And that was when I learned, by experience, that big powder burns faster than little powder. When I lighted one end of the powder- snake, it blasted fire and smoke right up into my face. I fell back quickly for protection. Then I reopened my eyes just in time to see my fireball fizzle out at the far end of the rick of powder. I hardly saw any of what happened—it was all gone in two or three seconds. I was glad no one else had seen it. Needless to say, that ended my monkeying around with powder, trying to play powder monkey.

There was no one at the quarry who really knew how to blast efficiently. But then one day a man came out and showed Earl how to use electric blasting caps instead of the fuses he had been using. By drilling shallow holes, placing less explosives in each hole, and setting them off all at once, electrically, the blasting was much more efficient and a lot safer. Before that time, the custom was to set off a small blast in the bottom of a deep hole for the purpose of opening up a "pocket" large enough to hold as many as eight cans of powder and 80 sticks of dynamite. That didn't result in a lot of usable rock for the road we were building. Instead, it mostly made a big hole in the ground and sent rocks high into the air.

Earl did most of his blasting late in the afternoons after work hours when the workers were out of the quarry. When he was ready to set off a blast, he yelled, "FIRE IN THE HOLE," and everybody took cover, and the most reliable cover was a lot of distance. I saw a few rocks as large as your fist fall a half-mile away. One time a rock about the size of a basketball went so high and came down so fast that it came down through the roof of the cook shack, came on down through the ceiling, landed in a stack of metal dinner plates and took them down through the table and on down through the floor. Another time, one man got under a wagon for protection. The heavy wagon bed protected him from the falling rocks, but one huge rock rolled against a wheel and scooted the wagon sideways a couple of feet.

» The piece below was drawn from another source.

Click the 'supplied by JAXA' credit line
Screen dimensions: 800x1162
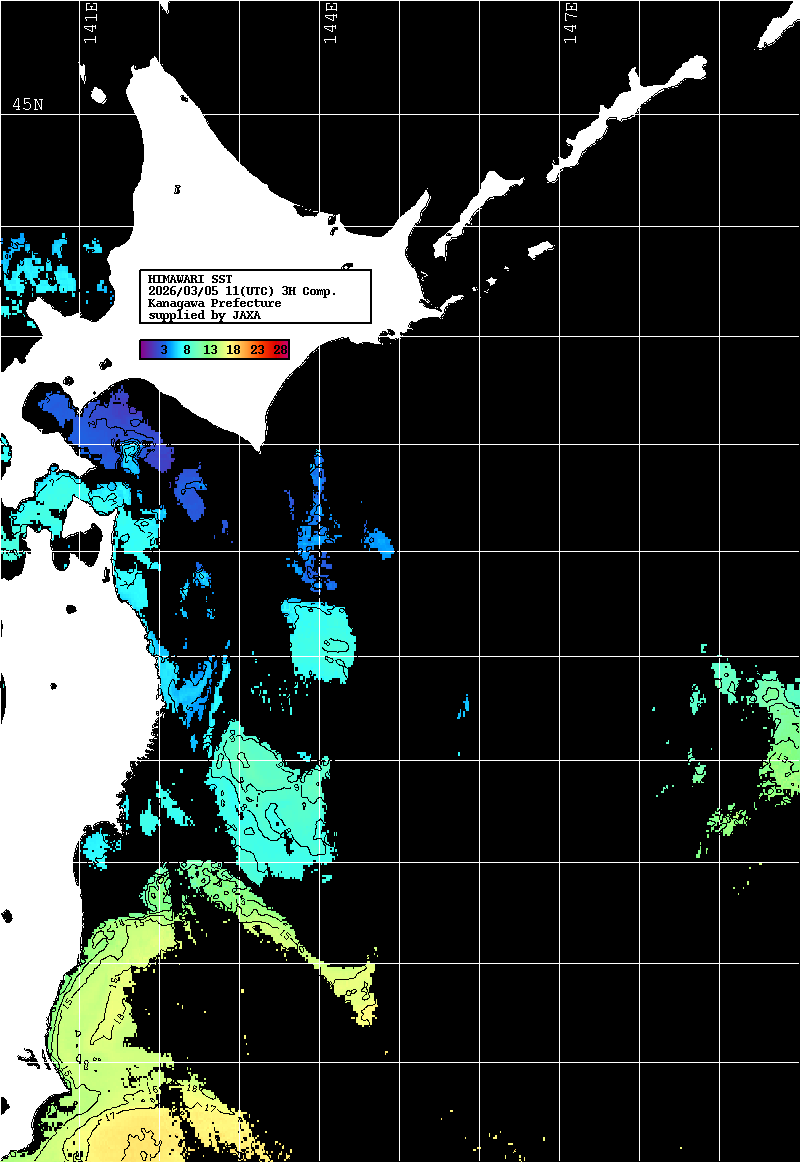tap(204, 315)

They told us that before we went to work there, one blast failed to go off for some reason. They waited ever so long and it still didn't go off. Then finally they cautiously ventured out from hiding and it blew up with Marvin standing almost on top of it. It must have been a small charge or it might have killed him. He said, however, it was big enough. He said he looked down on trees during his flight. I don't know, really. Of course it could be true, it happened in Texas you know.

One day a man signed on to work for Marvin, worked a couple of days, and disappeared without asking for his pay. We had not known it at the time—even the bookkeeper thought nothing of it, but when a couple of men came out a week later and arrested one of the mule-skinners, (lingo meaning mule driver) we put two and two together and came up with the answer. The man who had worked two days was an undercover agent for the F. B. I.

When arrested for manslaughter, the mule driver told the agents he had been expecting them. He had planned to work until payday and move on. They got him just before payday. He had been going to church regularly and had preached a few times in a little country church near by.

Well, we Johnsons were making money and things were looking good. But we might have suspected something would go wrong. I guess we should have moved on as the arrested man had been doing for months. But we, like he, stayed too long. Anytime our present and future looked that rosy, we might have known that financial disaster was lurking near by. The old devil was after me again. To calm our financial tempest, my family might have to throw me overboard, as the sailors did Jonah.

This time the bank went broke—the bank in which the road- building company had its money, the money which was paid to Marvin Hood month by month. He couldn't pay us. He couldn't even pay himself. Papa often paid cash out of his own pocket for supplies for Marvin. Then Marvin would repay him on payday. The bank closure caught Papa without any cash. And Marvin couldn't get any money to repay Papa. He couldn't even get a little money to help us get back to Hamlin.

We had the truck and the Dodge car. I don't know how we made it. I think we drove part way on kerosene; we could buy it for only four or five cents a gallon. And of course we arrived home hungry. Duck soup from a rusty bucket would have tasted good. After years of negotiating, Papa finally got about half the money Marvin owed him, and that included two of the wagons used for hauling the crushed rock at Gorman.

While there at Gorman, Old Scotch took sick with what was commonly known as sore mouth, and after many days of severe suffering, he finally died.